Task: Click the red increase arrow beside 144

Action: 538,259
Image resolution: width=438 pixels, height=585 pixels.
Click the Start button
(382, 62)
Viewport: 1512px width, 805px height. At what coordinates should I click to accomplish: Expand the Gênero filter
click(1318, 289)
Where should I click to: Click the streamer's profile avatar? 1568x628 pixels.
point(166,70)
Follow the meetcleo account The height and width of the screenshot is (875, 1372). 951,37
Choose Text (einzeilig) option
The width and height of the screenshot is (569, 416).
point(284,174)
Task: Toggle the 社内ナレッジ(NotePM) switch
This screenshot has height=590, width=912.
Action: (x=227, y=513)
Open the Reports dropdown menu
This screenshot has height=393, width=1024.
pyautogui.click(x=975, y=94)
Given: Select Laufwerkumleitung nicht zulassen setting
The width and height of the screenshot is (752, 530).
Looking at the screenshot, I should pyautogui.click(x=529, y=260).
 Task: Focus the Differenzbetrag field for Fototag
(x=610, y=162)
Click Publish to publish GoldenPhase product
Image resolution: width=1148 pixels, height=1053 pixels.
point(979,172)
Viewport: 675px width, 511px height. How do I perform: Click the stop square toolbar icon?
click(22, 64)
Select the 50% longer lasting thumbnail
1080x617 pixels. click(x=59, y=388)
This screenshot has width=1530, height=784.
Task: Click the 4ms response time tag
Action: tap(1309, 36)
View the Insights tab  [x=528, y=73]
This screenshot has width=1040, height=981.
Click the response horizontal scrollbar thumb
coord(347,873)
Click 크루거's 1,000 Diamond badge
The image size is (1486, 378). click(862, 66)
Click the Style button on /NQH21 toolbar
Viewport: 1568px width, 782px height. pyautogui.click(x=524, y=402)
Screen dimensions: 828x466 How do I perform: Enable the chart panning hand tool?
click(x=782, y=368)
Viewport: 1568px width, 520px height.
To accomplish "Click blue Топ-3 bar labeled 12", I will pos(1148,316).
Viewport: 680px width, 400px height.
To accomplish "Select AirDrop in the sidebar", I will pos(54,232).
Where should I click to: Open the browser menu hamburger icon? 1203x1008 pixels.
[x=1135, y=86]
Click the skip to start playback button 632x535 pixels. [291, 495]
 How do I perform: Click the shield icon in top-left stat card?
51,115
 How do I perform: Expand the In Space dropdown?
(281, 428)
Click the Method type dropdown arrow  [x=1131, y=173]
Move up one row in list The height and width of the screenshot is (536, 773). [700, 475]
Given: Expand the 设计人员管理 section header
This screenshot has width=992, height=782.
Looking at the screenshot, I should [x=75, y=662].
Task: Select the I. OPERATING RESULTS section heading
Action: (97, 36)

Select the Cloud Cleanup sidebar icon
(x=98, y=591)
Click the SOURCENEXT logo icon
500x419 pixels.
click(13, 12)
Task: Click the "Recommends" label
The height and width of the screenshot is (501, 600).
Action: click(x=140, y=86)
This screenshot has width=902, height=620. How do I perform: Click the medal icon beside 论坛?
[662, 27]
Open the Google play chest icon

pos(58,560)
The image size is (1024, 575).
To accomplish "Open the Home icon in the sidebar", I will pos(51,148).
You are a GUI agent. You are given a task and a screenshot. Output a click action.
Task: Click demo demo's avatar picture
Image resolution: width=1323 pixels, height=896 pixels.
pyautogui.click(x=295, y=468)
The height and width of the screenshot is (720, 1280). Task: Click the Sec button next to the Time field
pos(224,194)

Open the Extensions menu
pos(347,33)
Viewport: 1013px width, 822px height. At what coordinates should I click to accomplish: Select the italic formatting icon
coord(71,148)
====
(PROBLEM TO SOLVE) Reproduce, exactly as they stand in the data above, the lines from the one that holds "Viewport: 675px width, 511px" to the one that holds "Click the Method", inclusive.

(RESULT)
Viewport: 675px width, 511px height. How do I perform: Click the stop square toolbar icon?
click(22, 64)
Select the 50% longer lasting thumbnail
1080x617 pixels. click(x=59, y=388)
This screenshot has width=1530, height=784.
Task: Click the 4ms response time tag
Action: tap(1309, 36)
View the Insights tab  [x=528, y=73]
This screenshot has width=1040, height=981.
Click the response horizontal scrollbar thumb
coord(347,873)
Click 크루거's 1,000 Diamond badge
The image size is (1486, 378). click(862, 66)
Click the Style button on /NQH21 toolbar
Viewport: 1568px width, 782px height. pyautogui.click(x=524, y=402)
Screen dimensions: 828x466 How do I perform: Enable the chart panning hand tool?
click(x=782, y=368)
Viewport: 1568px width, 520px height.
To accomplish "Click blue Топ-3 bar labeled 12", I will pos(1148,316).
Viewport: 680px width, 400px height.
To accomplish "Select AirDrop in the sidebar", I will pos(54,232).
Where should I click to: Open the browser menu hamburger icon? 1203x1008 pixels.
[x=1135, y=86]
Click the skip to start playback button 632x535 pixels. [291, 495]
 How do I perform: Click the shield icon in top-left stat card?
51,115
 How do I perform: Expand the In Space dropdown?
(281, 428)
Click the Method type dropdown arrow  [x=1131, y=173]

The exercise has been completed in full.